WASHINGTON, D.C., USA — Two members of the Texas congressional delegation joined 34 other lawmakers in signing a letter this week to the director of Centers for Disease Control and Prevention, expressing concern about the country's continued expulsion of migrants who cross the border.

Democrats Joaquin Castro of San Antonio and Sylvia Garcia of Houston joined the chorus of critics questioning the Biden administration's use of the Trump-era Title 42 policy to remove people from the country. They're calling for the policy to be discontinued.

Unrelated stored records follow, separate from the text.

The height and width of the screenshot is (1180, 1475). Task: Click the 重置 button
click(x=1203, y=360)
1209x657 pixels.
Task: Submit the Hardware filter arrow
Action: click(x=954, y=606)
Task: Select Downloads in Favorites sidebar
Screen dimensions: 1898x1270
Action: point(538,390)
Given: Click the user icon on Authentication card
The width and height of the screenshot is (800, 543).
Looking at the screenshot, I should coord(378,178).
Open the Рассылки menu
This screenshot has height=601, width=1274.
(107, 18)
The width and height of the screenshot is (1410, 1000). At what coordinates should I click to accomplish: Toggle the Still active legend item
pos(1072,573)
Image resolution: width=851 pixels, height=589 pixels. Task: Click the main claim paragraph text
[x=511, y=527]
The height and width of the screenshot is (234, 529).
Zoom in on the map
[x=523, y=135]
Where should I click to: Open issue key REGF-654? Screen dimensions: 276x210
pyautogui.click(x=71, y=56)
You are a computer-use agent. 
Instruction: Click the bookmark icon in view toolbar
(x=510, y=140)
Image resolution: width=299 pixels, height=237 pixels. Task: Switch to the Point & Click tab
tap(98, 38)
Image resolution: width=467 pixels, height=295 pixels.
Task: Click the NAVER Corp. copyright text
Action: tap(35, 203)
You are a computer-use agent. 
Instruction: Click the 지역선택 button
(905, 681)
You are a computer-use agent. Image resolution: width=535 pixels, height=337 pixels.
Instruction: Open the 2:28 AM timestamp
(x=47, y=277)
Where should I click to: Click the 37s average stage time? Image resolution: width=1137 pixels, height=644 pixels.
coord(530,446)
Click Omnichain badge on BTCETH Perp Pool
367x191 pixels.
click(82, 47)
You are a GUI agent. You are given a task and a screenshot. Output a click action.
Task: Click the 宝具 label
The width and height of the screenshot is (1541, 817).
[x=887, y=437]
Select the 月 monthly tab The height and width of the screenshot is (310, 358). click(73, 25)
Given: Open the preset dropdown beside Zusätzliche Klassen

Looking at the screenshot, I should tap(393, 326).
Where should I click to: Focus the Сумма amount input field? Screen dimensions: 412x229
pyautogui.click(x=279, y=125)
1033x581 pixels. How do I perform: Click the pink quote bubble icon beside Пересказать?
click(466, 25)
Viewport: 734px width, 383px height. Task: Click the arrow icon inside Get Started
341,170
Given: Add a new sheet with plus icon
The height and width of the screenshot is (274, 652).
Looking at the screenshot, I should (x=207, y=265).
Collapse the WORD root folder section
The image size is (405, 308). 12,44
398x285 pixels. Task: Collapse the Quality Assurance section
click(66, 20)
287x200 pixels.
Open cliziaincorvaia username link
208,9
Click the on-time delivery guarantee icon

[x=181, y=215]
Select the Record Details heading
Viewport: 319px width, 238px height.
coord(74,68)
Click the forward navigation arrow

Title 42 is a CDC rule that allows border patrol to remove people because of the pandemic. Former President Donald Trump instituted it shortly after the pandemic began in 2020. Under President Biden, the CDC has kept it in place.

"The letter clearly outlines the dismay and disappointment that many of my colleagues and I share (about) the Trump administration's Title 42 policy that's almost 2 years old still being in place," Garcia told KENS 5 in a Zoom interview. "It's just a bad policy. And we wanted to just get an update from the current administration to find out just what they're doing and what the next steps are and what we could do to make sure that the policy is discontinued."

Many human-rights groups oppose the policy, partly because people who cross into the U.S. are often removed without their asylum claims being heard. But also because those asylum-seekers are often returned to Mexico, where the nonprofit Human Rights First has documented hundreds of instances of kidnappings, assaults and other abuses against migrants.

"The administration has not shown us justification for continuing this policy," Garcia said. "And I think we can find a way to test and vaccinate if we need to, to ensure that there is no public health concern."

In the letter, addressed to CDC Director Dr. Rochelle Walensky, lawmakers said that "public health experts have repeatedly stated that there is no public health imperative for Title 42 expulsions."

The letter also states the policy "unlawfully restricts the legal and human right to seek asylum," forcing "the expulsion of people fleeing persecution and torture."

Lawmakers are asking CDC officials a number of questions as well, including how the agency determines that asylum-seekers pose a public health threat and "are not amenable to the same mitigation measures as those applied to other visitors/travelers who are allowed to cross the border," the letter said.